Chronicling America API in Bash

Chronicling America API in Bash#

by Avery Fernandez

LOC Chronicling America API Documentation: https://chroniclingamerica.loc.gov/about/api/

These recipe examples were tested on December 7, 2022 using GNOME Terminal in Ubuntu 18.04.

Attribution: We thank Professor Jessica Kincaid (UA Libraries, Hoole Special Collections) for the use-cases. All data was collected from the Library of Congress, Chronicling America: Historic American Newspapers site, using the API.

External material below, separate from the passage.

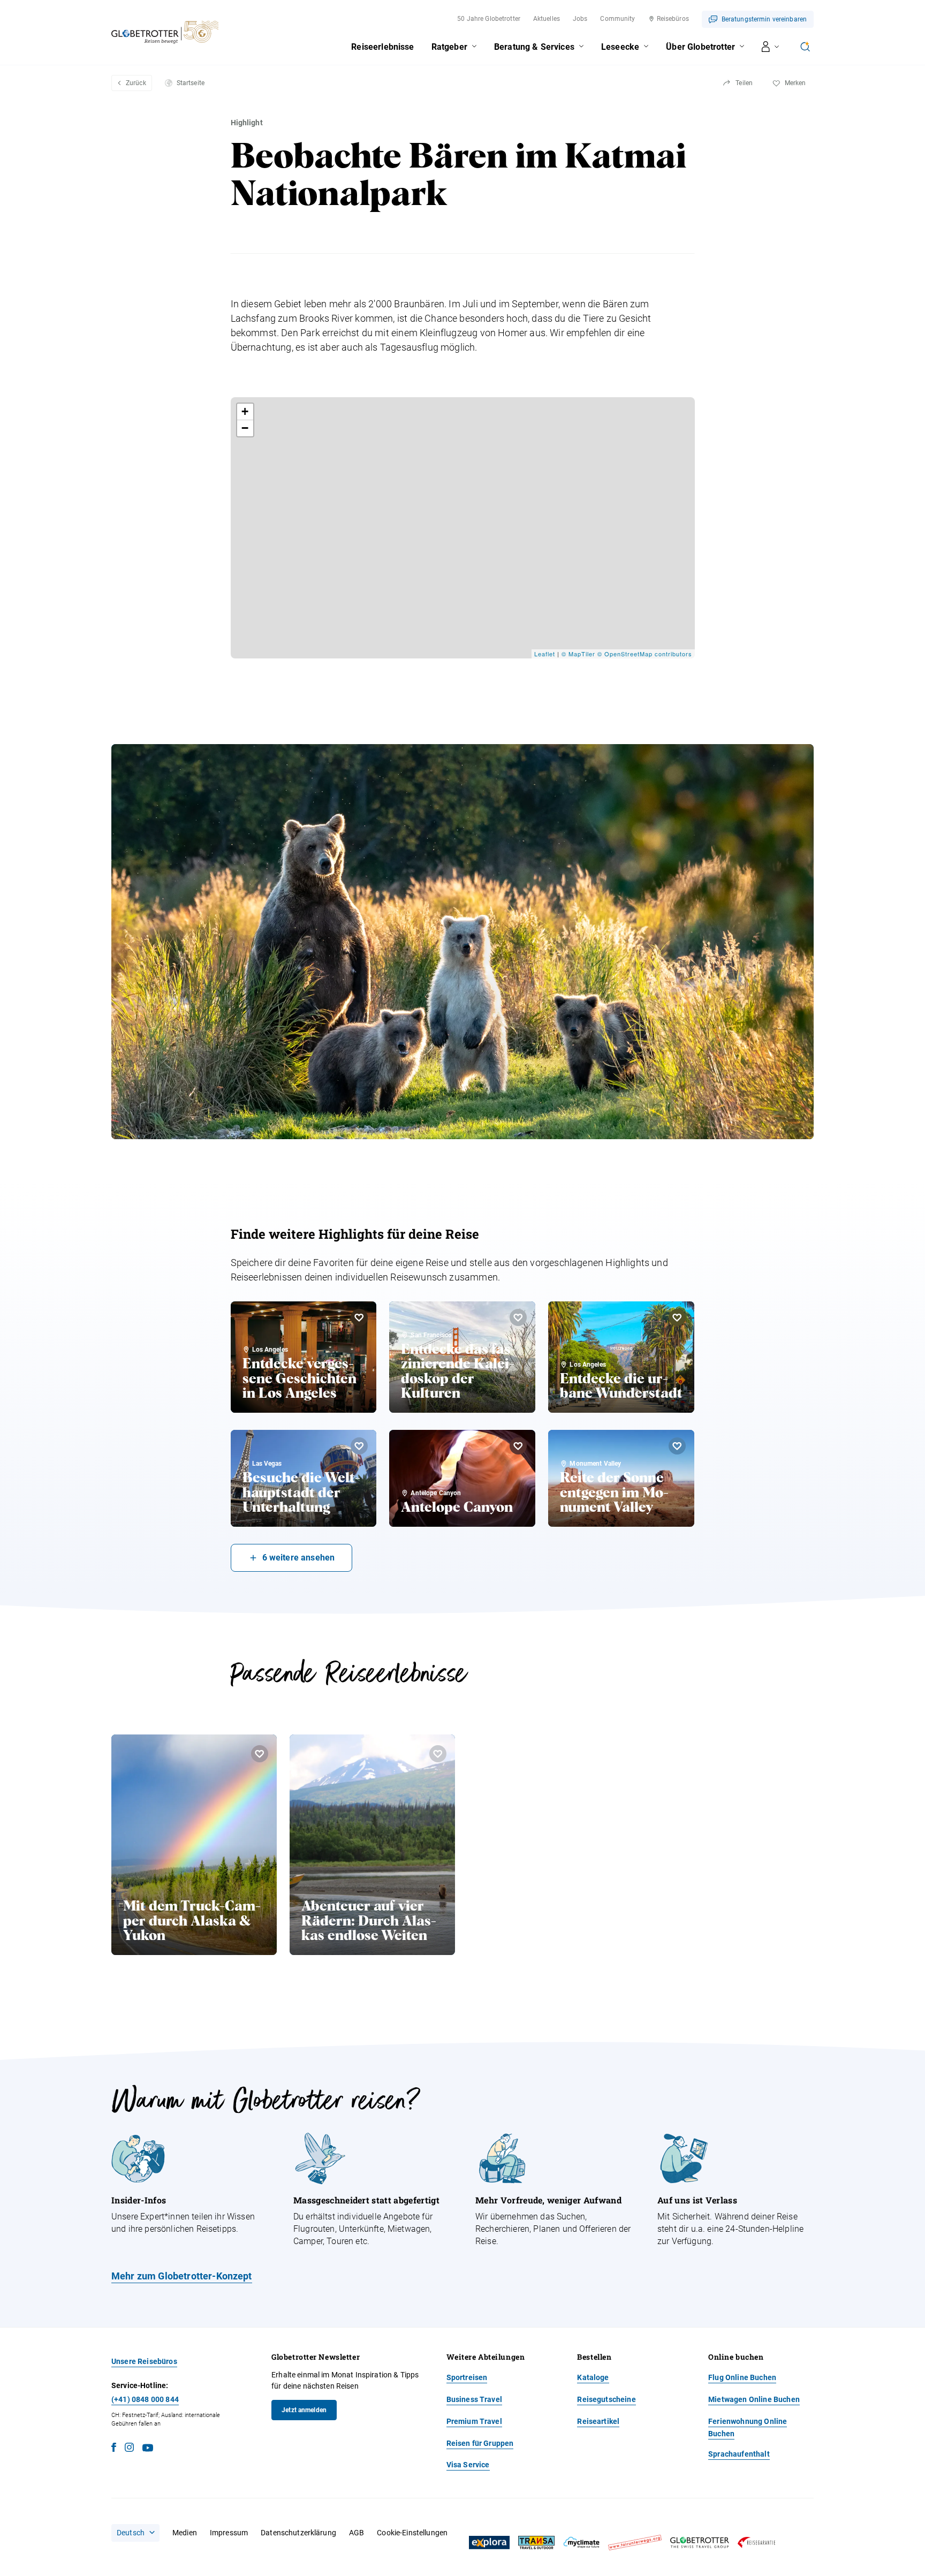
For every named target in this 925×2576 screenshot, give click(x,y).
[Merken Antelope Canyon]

Note that the data from the Alabama state intelligencer, The age-herald, and the Birmingham age-herald were contributed to Chronicling America by The University of Alabama Libraries: https://chroniclingamerica.loc.gov/awardees/au/

Program requirements#

In order to run this code, you will need to first install curl, jq, and gnuplot. curl is used to request the data from the API, jq is used to parse the JSON data, and gnuplot is used to plot the data.

1. Basic API request#

The Chronicling America API identifies newspapers and other records using LCCNs. We can query the API once we have the LCCN for the newspaper and even ask for particular issues and editions. For example, the following link lists newspapers published in the state of Alabama, from which the LCCN can be obtained: https://chroniclingamerica.loc.gov/newspapers/?state=Alabama

Here is an example with the Alabama State Intelligencer:

api="https://chroniclingamerica.loc.gov/"
request=$(curl -s $api$"lccn/sn84023600.json")
echo $request | jq '.'

Output:

{
"place_of_publication": "Tuskaloosa [sic], Ala.",
"lccn": "sn84023600",
"start_year": "183?",
"place": [
   "Alabama--Tuscaloosa--Tuscaloosa"
],
"name": "Alabama State intelligencer. [volume]",
"publisher": "T.M. Bradford",
"url": "https://chroniclingamerica.loc.gov/lccn/sn84023600.json",
"end_year": "18??",
"issues": [],
"subject": []
}

Indexing into the json output allows data to be extracted using key names as demonstrated below:

echo $request | jq '.["name"]'

Output:

"Alabama State intelligencer. [volume]"

echo $request | jq '.["publisher"]'

Output:

"T.M. Bradford"

Moving on to another publication, we can get the 182nd page (seq-182) of the Evening Star newspaper published on November 19, 1961.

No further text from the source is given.